A type Fty2 is callable for the argument types T1, T2, ..., TN
and the return type Ret
if, for lvalues fn, t1, t2, ..., tN
of types Fty2, T1, T2, ..., TN
, respectively, INVOKE(fn, t1, t2, ..., tN)
is well-formed and, if Ret
isn't void
, convertible to Ret
.
Example
// std__functional__function_target.cpp
// compile with: /EHsc
#include <functional>
#include <iostream>
int neg(int val)
{
return (-val);
}
int main()
{
typedef int (*Myfun)(int);
std::function<int (int)> fn0(neg);
std::cout << std::boolalpha << "empty == " << !fn0 << std::endl;
std::cout << "no target == " << (fn0.target<Myfun>() == 0) << std::endl;
Myfun *fptr = fn0.target<Myfun>();
std::cout << "val == " << (*fptr)(3) << std::endl;
std::function<int (int)> fn1;
std::cout << std::boolalpha << "empty == " << !fn1 << std::endl;
std::cout << "no target == " << (fn1.target<Myfun>() == 0) << std::endl;
return (0);
}
empty == false
no target == false
val == -3
empty == true
no target == true
target_type
Gets type information on the callable object.

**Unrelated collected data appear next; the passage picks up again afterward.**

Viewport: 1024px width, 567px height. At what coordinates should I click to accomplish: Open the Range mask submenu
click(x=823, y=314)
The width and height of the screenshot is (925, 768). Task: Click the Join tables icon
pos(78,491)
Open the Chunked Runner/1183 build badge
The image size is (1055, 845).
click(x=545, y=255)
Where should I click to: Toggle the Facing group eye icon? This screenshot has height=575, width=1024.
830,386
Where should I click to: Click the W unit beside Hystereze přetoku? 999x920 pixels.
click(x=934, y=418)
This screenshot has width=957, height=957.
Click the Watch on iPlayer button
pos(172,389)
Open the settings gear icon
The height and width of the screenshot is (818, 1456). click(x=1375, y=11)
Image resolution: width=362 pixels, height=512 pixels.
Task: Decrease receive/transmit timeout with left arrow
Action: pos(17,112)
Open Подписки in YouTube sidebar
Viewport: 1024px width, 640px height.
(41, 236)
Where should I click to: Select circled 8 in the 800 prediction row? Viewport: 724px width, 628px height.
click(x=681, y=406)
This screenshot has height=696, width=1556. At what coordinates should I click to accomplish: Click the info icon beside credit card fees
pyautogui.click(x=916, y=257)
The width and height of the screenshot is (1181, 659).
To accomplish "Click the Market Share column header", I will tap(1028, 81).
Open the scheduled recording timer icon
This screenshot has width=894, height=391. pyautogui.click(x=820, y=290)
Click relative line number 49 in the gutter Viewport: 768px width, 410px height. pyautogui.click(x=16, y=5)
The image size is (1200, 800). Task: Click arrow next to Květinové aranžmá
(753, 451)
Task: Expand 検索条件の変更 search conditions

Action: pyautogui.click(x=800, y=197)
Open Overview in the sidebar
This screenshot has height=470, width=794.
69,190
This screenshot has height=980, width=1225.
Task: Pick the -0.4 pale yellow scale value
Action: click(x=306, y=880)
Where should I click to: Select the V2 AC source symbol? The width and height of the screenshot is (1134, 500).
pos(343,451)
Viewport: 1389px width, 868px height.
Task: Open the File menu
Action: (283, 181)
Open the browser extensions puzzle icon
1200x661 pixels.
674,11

const std::type_info& target_type() const;
Remarks
The member function returns typeid(void)
if *this
is empty, otherwise it returns typeid(T)
, where T
is the type of the target object.
Example
// std__functional__function_target_type.cpp
// compile with: /EHsc
#include <functional>
#include <iostream>
int neg(int val)
{
return (-val);
}
int main()
{
std::function<int (int)> fn0(neg);
std::cout << std::boolalpha << "empty == " << !fn0 << std::endl;
std::cout << "type == " << fn0.target_type().name() << std::endl;
std::function<int (int)> fn1;
std::cout << std::boolalpha << "empty == " << !fn1 << std::endl;
std::cout << "type == " << fn1.target_type().name() << std::endl;
return (0);
}
empty == false
type == int (__cdecl*)(int)
empty == true
type == void